=== DOCUMENT EXTRACT ===
Hello Guest! Welcome to ep6network, Get all components from Basic Networking.
Something you might want to know about us.
Don't be hesitated to contact us if you have something to say.

Virtual-Circuit Networks

| | Thursday, April 30, 2009

Virtual-Circuit Networks.'
Frame Relay and ATM

In previous post , we discussed switching techniques. We said that there are three types of switching: circuit switching, packet switching, and message switching. We also mentioned that packet switching can use two approaches: the virtual-circuit approach and the datagram approach.

we show how the virtual-circuit approach can be used in wide-area networks. Two common WAN technologies use virtual-circuit switching. Frame Relay is a relatively high-speed protocol that can provide some services not available in other WAN technologies such as DSL, cable TV, and T lines. ATM, as a high-speed protocol, can be the superhighway of communication when it deploys physical layer carriers such as SONET.

We first discuss Frame Relay. We then discuss ATM in greater detail. Finally, we show how ATM technology, which was originally designed as a WAN technology, can also be used in LAN technology, ATM LANs.


Frame Relay is a virtual-circuit wide-area network that was designed in response to demands for a new type of WAN in the late 1980s and early 1990s.

1. Prior to Frame Relay, some organizations were using a virtual-circuit switching network called X.25 that performed switching at the network layer. For example, the Intemet, which needs wide-area networks to carry its packets from one place to another, used X.25. And X.25 is still being used by the Internet, but it is being replaced by other WANs. However, X.25 has several drawbacks:

a. X.25 has a low 64-kbps data rate. By the 1990s, there was a need for higher data-rate WANs.

b. X.25 has extensive flow and error control at both the data link layer and the network layer. This was so because X.25 was designed in the 1970s, when the available transmission media were more prone to errors. Flow and error control at both layers create a large overhead and slow down transmissions. X.25 requires acknowledgments for both data link layer frames and network layer packets that are sent between nodes and between source and destination.

=== PROVIDED DATA ===
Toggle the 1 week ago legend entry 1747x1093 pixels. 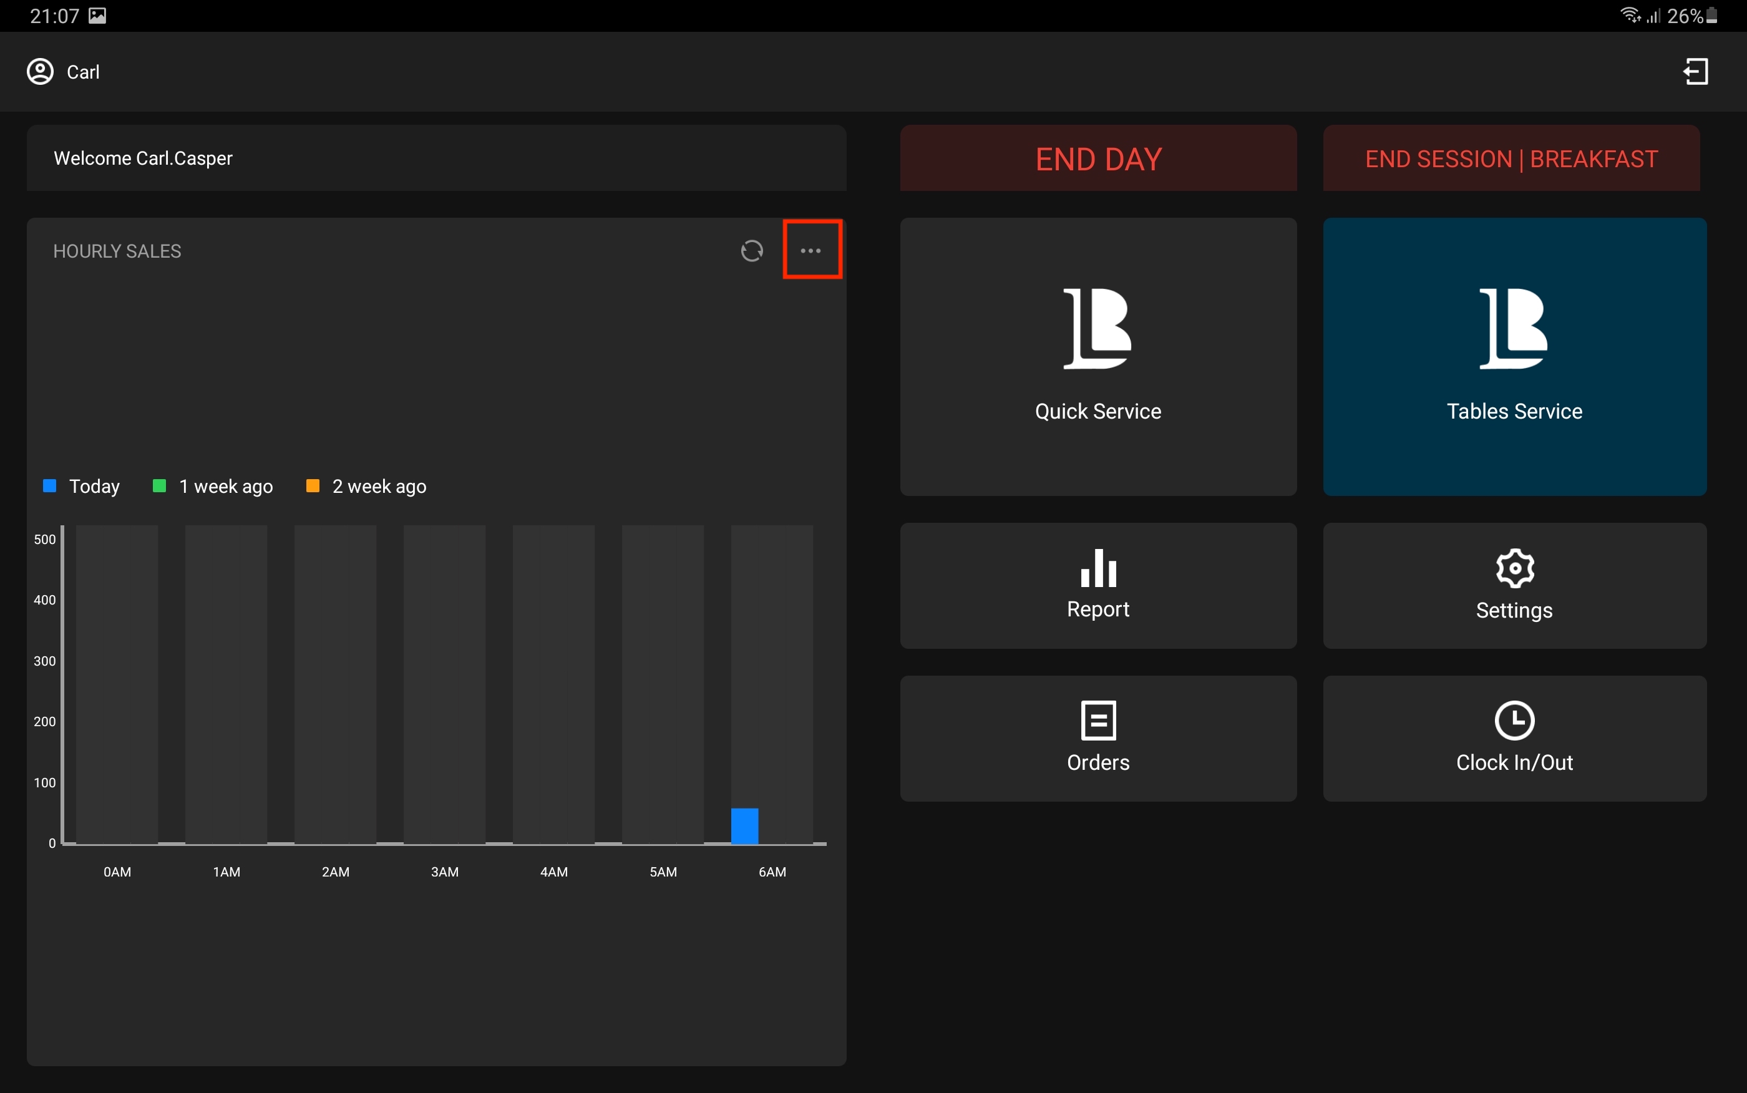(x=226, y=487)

---

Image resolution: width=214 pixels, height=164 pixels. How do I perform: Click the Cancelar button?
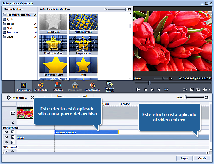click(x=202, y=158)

--

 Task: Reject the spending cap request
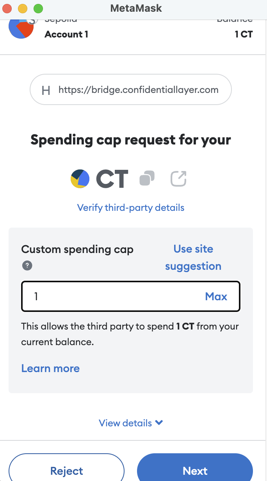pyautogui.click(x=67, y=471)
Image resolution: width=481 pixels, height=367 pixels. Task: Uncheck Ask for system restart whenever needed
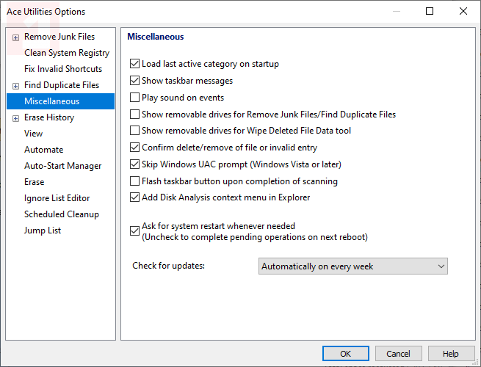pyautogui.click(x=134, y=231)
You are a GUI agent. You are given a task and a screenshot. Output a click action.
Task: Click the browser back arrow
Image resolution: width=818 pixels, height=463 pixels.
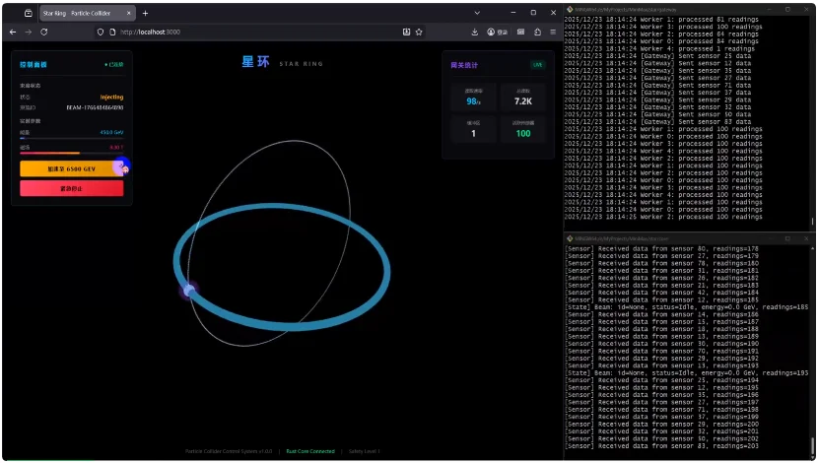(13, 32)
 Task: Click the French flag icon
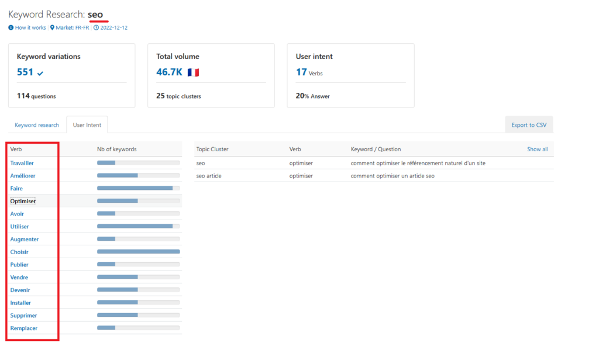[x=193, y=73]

=== DIRECTIVES ===
(1) Return the passage of the virtual-circuit networks page that starts with "In previous post" and goes on through "the datagram approach.", copied word for word.
(2) Resume the virtual-circuit networks page from the point where it stops.

=== RESULTS OF THE TASKS ===
(1)
In previous post , we discussed switching techniques. We said that there are three types of switching: circuit switching, packet switching, and message switching. We also mentioned that packet switching can use two approaches: the virtual-circuit approach and the datagram approach.

(2)
c. Originally X.25 was designed for private use, not for the Internet. X.25 has its own network layer. This means that the user's data are encapsulated in the network layer packets of X.25. The Internet, however, has its own network layer, which means if the Internet wants to use X.25, the Internet must deliver its network layer packet, called a datagram, to X.25 for encapsulation in the X.25 packet. This doubles the overhead.

2. Disappointed with X.25, some organizations started their own private WAN by leasing T- 1 or T-3 lines from public service providers. This approach also has some drawbacks.

a. If an organization has n branches spread over an area, it needs n(n - 1)/2 T- 1 or T-3 lines. The organization pays for all these lines although it may use the lines only 10 percent of the time. This can be very costly:

b. The services provided by T-1 and T-3 lines assume that the user has fixed-rate data all the time. For example, a T-1 line is designed for a user who wants to use the line at a consistent 1.544 Mbps. This type of service is not suitable for the many users today that need to send bursty data. For example, a user may want to send data at 6 Mbps for 2 s, 0 Mbps (nothing) for 7 s, and 3.44 Mbps for 1 s for a total of 15.44 Mbits during a period of 10 s. Although the average
data rate is still 1.544 Mbps, the T-1 line cannot accept this type of demand because it is designed for fixed-rate data, not bursty data. Bursty data require what is called bandwidth on demand. The user needs different bandwidth allocations at different times. In response to the above drawbacks, Frame Relay was designed. Frame Relay is a wide area network with the following features:

1. Frame Relay operates at a higher speed (1.544 Mbps and recently 44.376 Mbps). This means that it can easily be used instead of a mesh ofT-1 or T-3 lines.

2. Frame Relay operates in just the physical and data link layers. This means it can easily be used as a backbone network to provide services to protocols that already have a network layer protocol, such as the Internet.

3. Frame Relay allows bursty data.

4. Frame Relay allows a frame size of 9000 bytes, which can accommodate all local area network frame sizes.

5. Frame Relay is less expensive than other traditional WANs.

6. Frame Relay has error detection at the data link layer only. There is no flow control or error control. There is not even a retransmission policy if a frame is damaged; it is silently dropped. Frame Relay was designed in this way to provide fast transmission capability for more reliable media and for those protocols that have flow and error control at the higher layers.


Frame Relay provides permanent virtual circuits and switched virtual circuits. The routers are
used,to connect LANs and WANs in the Internet. In the figure, the Frame Relay WAN is used as one link in the global Internet.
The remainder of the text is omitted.